RSS
热门关键字:  数据挖掘  数据仓库  商业智能  人工智能  搜索引擎

Oracle RAC Administration - Part 13: Cache Coherency

来源: 作者:unkonwn 时间:2007-01-23 点击:

Some Performance metrics specific to the RAC environment

Cache Coherency

What exactly do we mean by Cache Coherency? Our Oracle RAC environment needs some added sets of metrics rather than a regular Oracle RAC installation, which I sometimes refer to as a “Single-Node RAC”. I call it a Single-Node RAC because someday that Oracle application will also grow and need a ticket to “RACdom”. A typical production DBA, responsible for uptime and upkeep of his RAC Database needs more that just some statspack runs; he will need to measure the health of his HSI (High Speed Interconnects) Network interfaces, he will have to monitor and diagnose the traffic volume across the nodes and response times.

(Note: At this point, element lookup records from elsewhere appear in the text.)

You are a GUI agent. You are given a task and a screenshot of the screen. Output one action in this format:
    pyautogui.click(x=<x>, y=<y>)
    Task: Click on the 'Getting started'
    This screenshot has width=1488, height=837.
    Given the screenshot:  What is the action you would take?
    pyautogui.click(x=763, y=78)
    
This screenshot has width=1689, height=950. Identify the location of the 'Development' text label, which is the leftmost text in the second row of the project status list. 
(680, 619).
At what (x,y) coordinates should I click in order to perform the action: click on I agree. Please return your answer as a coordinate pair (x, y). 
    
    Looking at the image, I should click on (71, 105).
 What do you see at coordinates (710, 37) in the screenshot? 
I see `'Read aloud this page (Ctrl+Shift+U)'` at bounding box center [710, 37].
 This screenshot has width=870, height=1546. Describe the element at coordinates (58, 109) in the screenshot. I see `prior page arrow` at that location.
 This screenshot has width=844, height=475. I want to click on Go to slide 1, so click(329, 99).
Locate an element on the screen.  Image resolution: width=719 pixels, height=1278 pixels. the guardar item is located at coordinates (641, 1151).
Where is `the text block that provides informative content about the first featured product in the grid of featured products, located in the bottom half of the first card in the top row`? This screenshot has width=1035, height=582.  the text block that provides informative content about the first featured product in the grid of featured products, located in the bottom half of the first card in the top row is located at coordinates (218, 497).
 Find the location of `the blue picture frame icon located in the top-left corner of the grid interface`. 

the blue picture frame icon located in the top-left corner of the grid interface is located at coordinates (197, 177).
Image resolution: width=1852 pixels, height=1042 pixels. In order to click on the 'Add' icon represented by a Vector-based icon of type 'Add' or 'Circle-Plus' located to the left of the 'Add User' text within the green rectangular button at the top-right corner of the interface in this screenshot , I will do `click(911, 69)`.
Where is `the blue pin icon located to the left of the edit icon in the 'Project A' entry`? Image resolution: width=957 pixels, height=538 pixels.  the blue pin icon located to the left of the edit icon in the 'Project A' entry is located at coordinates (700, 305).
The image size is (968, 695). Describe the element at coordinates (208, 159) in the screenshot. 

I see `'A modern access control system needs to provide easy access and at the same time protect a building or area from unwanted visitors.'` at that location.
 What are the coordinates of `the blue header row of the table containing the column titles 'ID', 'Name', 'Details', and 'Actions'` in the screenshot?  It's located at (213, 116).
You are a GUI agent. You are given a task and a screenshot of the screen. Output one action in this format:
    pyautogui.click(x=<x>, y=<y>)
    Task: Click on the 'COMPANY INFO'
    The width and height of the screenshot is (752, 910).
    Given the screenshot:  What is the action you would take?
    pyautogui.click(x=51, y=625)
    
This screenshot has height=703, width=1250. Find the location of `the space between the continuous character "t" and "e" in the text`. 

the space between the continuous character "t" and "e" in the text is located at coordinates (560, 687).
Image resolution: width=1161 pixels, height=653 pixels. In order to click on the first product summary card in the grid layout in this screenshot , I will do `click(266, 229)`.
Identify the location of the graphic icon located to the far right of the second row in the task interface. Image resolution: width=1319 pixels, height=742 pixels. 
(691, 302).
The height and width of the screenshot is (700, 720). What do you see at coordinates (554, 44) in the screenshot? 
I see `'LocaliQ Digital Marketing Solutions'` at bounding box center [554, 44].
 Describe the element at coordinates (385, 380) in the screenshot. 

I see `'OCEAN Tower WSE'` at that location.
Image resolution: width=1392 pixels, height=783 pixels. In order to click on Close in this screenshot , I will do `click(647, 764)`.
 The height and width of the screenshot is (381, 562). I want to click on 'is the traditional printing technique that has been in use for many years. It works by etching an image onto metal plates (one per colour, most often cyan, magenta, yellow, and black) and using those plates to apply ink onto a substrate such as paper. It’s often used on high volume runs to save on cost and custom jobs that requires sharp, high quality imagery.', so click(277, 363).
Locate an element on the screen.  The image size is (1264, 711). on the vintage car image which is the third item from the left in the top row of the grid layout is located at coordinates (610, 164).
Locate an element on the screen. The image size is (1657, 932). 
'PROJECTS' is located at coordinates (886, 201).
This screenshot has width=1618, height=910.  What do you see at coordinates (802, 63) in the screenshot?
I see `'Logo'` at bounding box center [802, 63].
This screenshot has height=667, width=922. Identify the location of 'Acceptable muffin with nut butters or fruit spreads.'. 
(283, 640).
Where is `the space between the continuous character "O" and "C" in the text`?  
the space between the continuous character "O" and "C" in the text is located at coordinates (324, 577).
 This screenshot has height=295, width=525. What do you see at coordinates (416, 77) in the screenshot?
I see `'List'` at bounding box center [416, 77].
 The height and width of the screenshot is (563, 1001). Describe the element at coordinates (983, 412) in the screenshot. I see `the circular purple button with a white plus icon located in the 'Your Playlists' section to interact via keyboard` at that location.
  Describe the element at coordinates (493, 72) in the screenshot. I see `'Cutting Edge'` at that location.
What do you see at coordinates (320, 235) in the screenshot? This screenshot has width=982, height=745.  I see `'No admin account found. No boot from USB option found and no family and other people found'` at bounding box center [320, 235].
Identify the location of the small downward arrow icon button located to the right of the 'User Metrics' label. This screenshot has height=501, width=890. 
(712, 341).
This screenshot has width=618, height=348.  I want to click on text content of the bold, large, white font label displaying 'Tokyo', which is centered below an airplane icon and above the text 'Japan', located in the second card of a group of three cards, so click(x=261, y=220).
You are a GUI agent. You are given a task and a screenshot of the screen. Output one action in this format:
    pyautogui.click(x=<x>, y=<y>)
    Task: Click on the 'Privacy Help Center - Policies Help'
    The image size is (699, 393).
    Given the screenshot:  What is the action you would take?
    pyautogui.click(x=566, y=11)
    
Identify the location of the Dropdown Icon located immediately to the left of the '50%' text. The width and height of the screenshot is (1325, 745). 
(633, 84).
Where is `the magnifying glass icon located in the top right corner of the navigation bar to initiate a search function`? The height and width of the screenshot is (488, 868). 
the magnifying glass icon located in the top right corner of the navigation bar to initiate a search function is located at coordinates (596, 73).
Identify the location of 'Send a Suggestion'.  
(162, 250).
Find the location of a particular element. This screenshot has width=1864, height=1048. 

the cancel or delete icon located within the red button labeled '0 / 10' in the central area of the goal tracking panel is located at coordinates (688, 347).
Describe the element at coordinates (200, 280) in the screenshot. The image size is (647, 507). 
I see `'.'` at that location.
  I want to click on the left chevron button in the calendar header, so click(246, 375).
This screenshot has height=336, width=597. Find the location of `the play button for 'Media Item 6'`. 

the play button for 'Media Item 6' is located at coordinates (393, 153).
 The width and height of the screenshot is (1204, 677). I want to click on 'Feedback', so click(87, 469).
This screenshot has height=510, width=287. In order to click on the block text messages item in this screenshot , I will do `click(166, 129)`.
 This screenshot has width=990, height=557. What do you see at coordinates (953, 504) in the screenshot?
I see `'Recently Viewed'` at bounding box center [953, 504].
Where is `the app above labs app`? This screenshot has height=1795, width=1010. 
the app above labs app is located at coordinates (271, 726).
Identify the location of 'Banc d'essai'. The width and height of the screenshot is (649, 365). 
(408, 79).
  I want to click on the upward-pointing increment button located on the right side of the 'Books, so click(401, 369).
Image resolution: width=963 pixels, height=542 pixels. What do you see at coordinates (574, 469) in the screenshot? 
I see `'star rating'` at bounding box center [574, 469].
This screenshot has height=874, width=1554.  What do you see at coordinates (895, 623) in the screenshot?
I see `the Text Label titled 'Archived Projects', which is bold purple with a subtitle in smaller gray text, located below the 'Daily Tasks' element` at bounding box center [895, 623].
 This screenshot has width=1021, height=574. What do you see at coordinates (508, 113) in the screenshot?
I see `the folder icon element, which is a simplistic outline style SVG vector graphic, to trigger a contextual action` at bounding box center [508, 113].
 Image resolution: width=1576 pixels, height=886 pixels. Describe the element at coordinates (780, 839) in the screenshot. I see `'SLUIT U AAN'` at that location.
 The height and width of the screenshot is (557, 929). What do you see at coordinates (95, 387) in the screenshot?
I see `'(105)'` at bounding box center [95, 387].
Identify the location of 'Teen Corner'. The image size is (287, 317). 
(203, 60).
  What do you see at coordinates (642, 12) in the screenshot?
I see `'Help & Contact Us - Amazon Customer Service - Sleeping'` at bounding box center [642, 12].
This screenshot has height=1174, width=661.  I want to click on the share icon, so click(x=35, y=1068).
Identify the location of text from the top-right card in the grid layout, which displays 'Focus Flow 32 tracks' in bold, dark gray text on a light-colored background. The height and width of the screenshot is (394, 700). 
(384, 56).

A typical high intensive OLTP environment can keep you pretty busy. To measure the traffic we will concentrate on two categories:

数据挖掘研究院

  • GCS (Global Cache Services)
  • GES (Global Enqueue Services)

So what are they? 数据挖掘研究院

Global Cache Service

According to the manual:

Process that implement Cache Fusion. It maintains the block mode for blocks in the global role. It is responsible for block transfers between instances. The Global Cache Service employs various background processes such as the Global Cache Service Processes (LMSn) and Global Enqueue Service Daemon (LMD). 数据挖掘研究院

It actually is more or less like your buffer cache, but here it acts globally across the nodes. This process is an integral part to the cache-fusion concepts. So what does a buffer have, data blocks obviously. Simply said, the coherency in the Global Buffer Cache is maintained by making sure that whenever an attempt to modify the database block is made, a global lock is acquired. . Now this “asking instance” will have both the past copy of the block (for redo purposes) as well as the current version of the block containing both committed and uncommitted transactions. Should another node come asking for that block, then it is the GCS’s responsibility to do a “Block Version Lookup” at the node, which is currently holding the global lock to the block. The LMSn processes are crucial for a successful operation of GCS and do the block version lookup, block mode etc. 数据挖掘研究院

Global Enqueue Service

According to the manual:

数据挖掘研究院

A service that coordinates enqueues that are shared globally.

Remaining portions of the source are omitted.